In sum, considering the relevant factors, we hold that the evidence that
was presented at trial and that is summarized above was factually sufficient for
the jury to reasonably establish a firm belief or conviction that termination of
38
Father’s parental rights was in the children’s best interest. See Tex. Fam. Code
Ann. § 106.001(2); Holley, 544 S.W.2d at 371–72; S.B., 207 S.W.3d 877, 887–88
(Tex. App.—Fort Worth 2006, no pet.) (“A parent’s drug use, inability to provide a
stable home, and failure to comply with his family service plan support a finding
that termination is in the best interest of the child.”); In re A.C.B., 198 S.W.3d
294, 297–98 (Tex. App.—Amarillo 2006, no pet.) (holding that substantial
compliance with a service plan does not preclude a finding that termination was
in the children’s best interest); see also In re S.G., No. 02-11-00122-CV, 2011
WL 5527737, at *8 (Tex. App.—Fort Worth Nov. 10, 2011, no pet.) (mem. op.)

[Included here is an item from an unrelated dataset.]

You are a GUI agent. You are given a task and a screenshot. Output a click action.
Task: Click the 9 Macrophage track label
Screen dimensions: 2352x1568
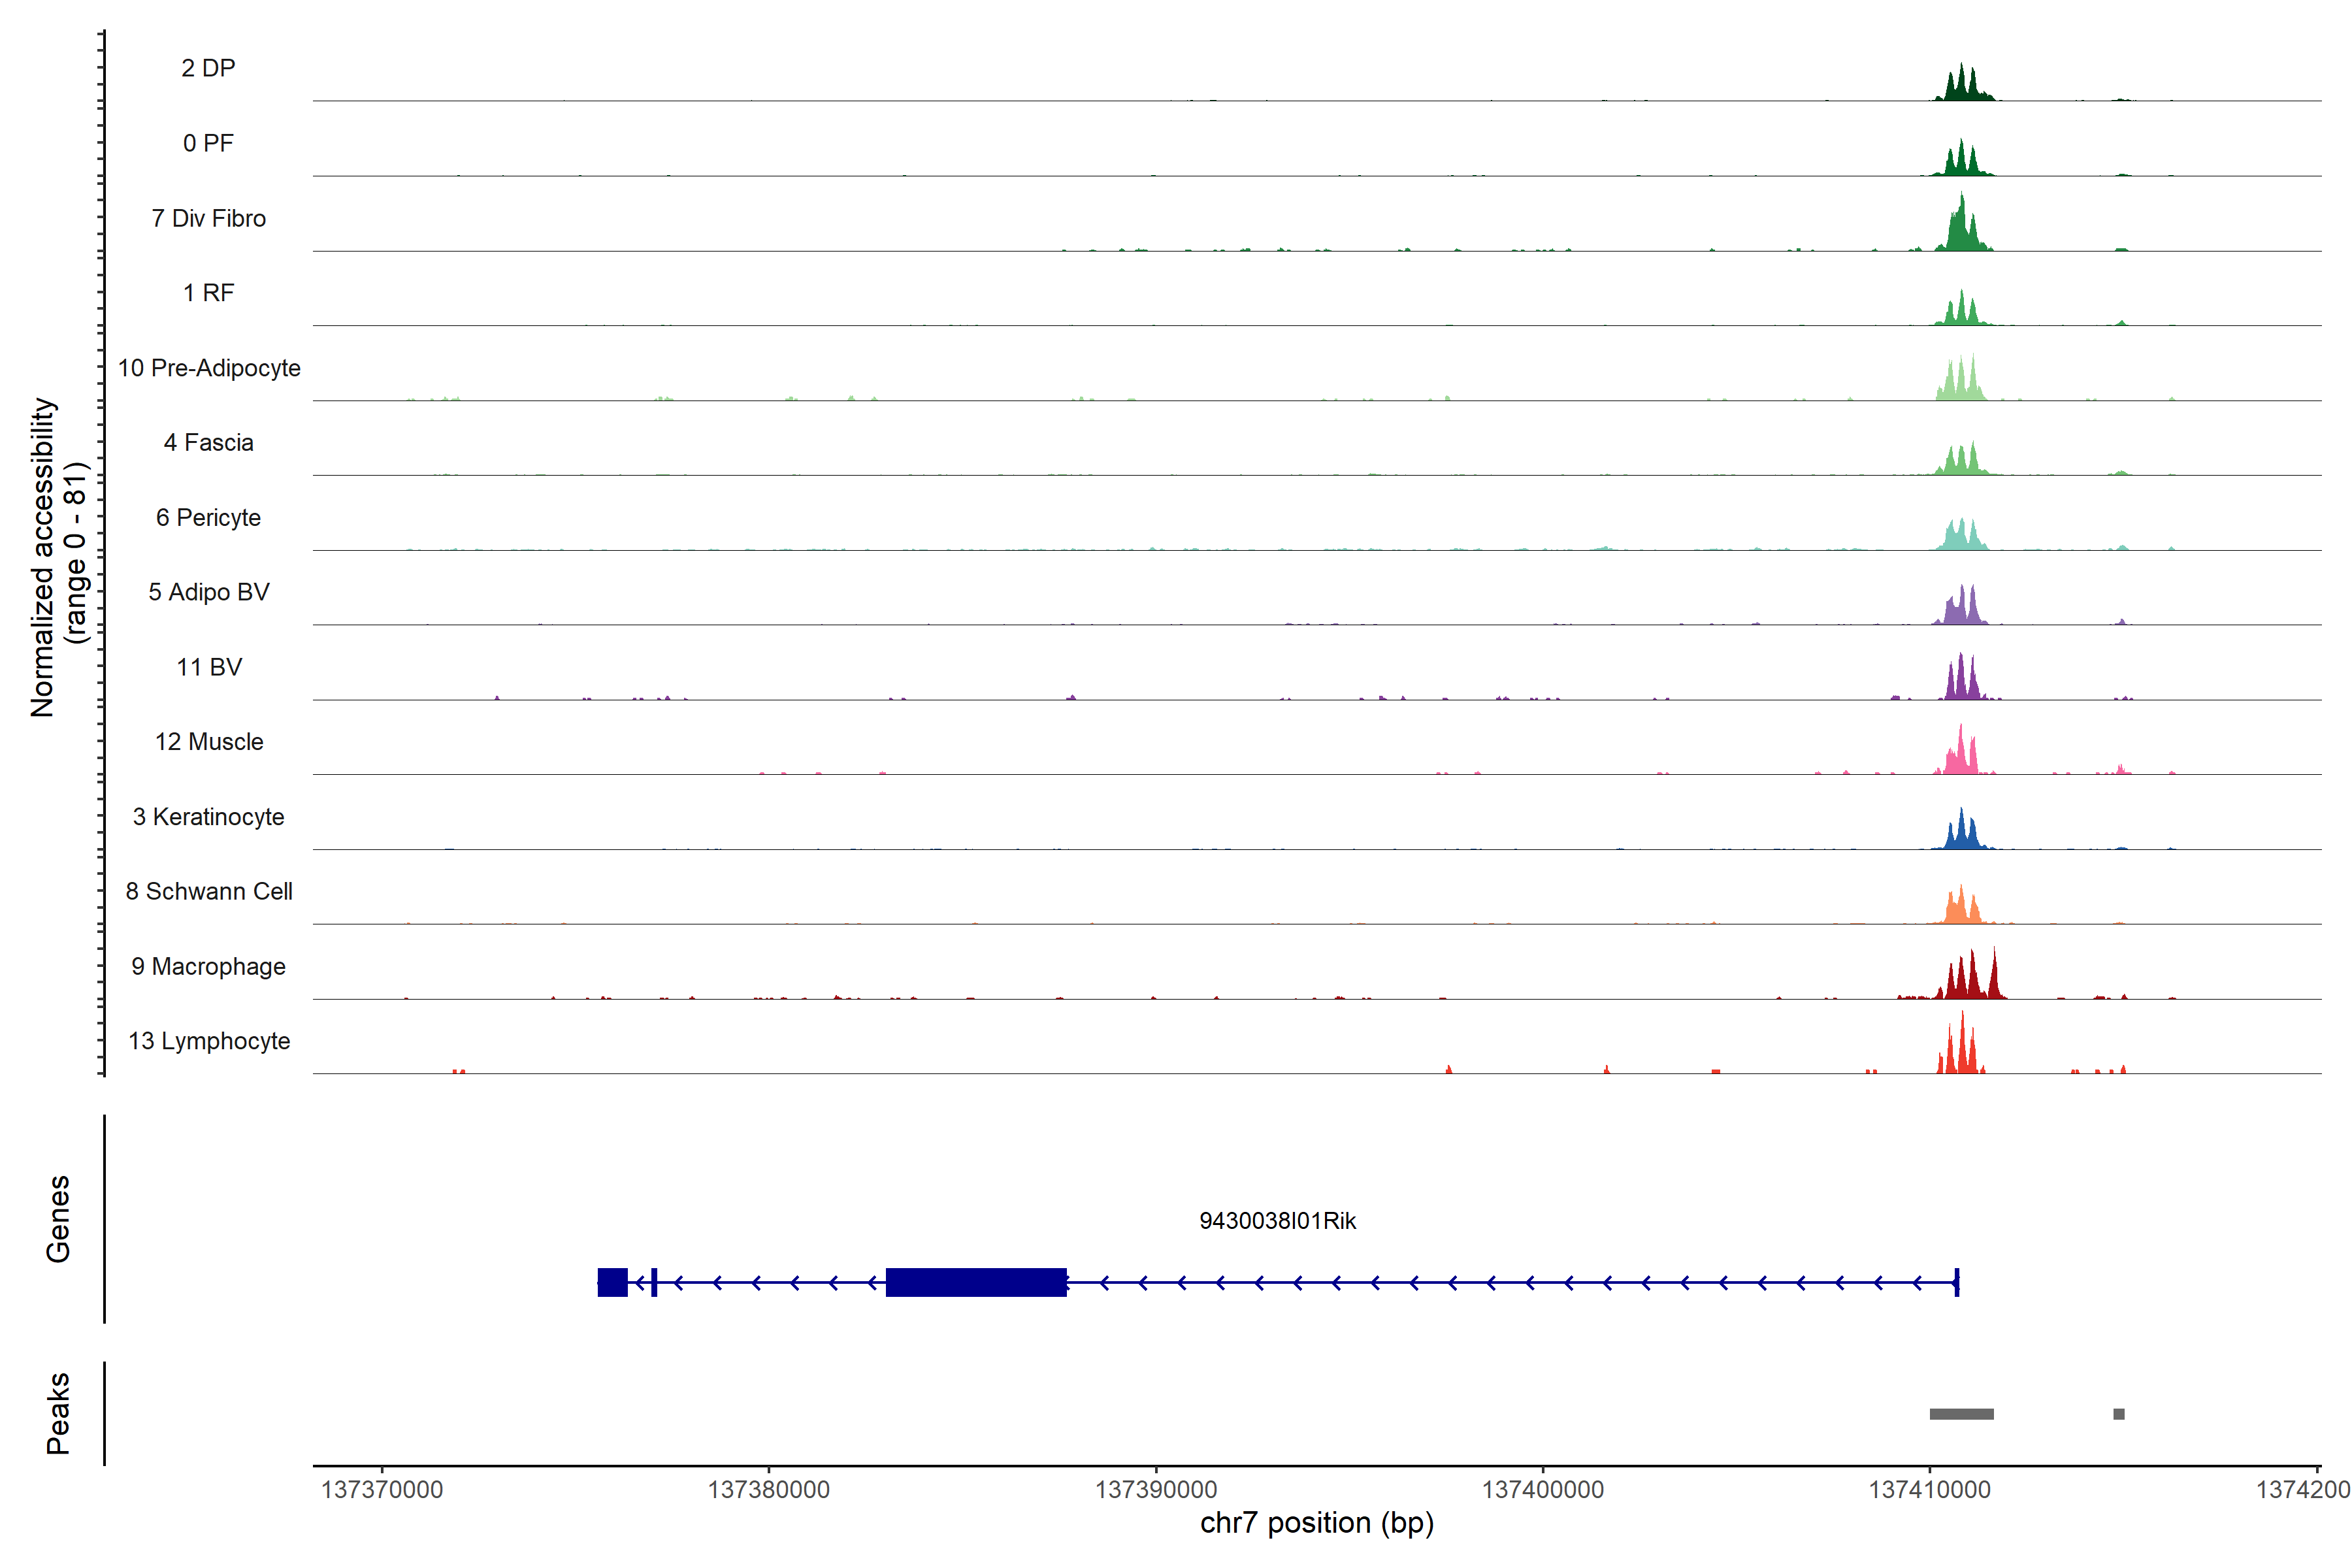click(208, 966)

(sustaining a finding that termination was in a child’s best interest when the father
failed to complete services and address his “anger issues and domestic violence”
or “alleviate the risk of abuse or neglect to the children”); In re Z.C., 280 S.W.3d
470, 476 (Tex. App.—Fort Worth 2009, pet. denied) (noting that “[s]tability and
permanence are paramount in the upbringing of a child” and affirming a finding
that termination was in a child’s best interest when the child showed
improvement in foster care). Although there are both positive and negative
considerations in this case that could have influenced the jury’s best interest
finding, we give deference to the jury’s finding and do not supplant the verdict
with our own. See H.R.M., 209 S.W.3d at 108. Accordingly, we overrule
Father’s third issue.
39
Conclusion
Having overruled all of Father’s issues, we affirm the trial court’s judgment
terminating his parental rights to A.D.C. and J.D.C.
TERRIE LIVINGSTON
CHIEF JUSTICE
PANEL: LIVINGSTON, C.J.; WALKER and MCCOY, JJ.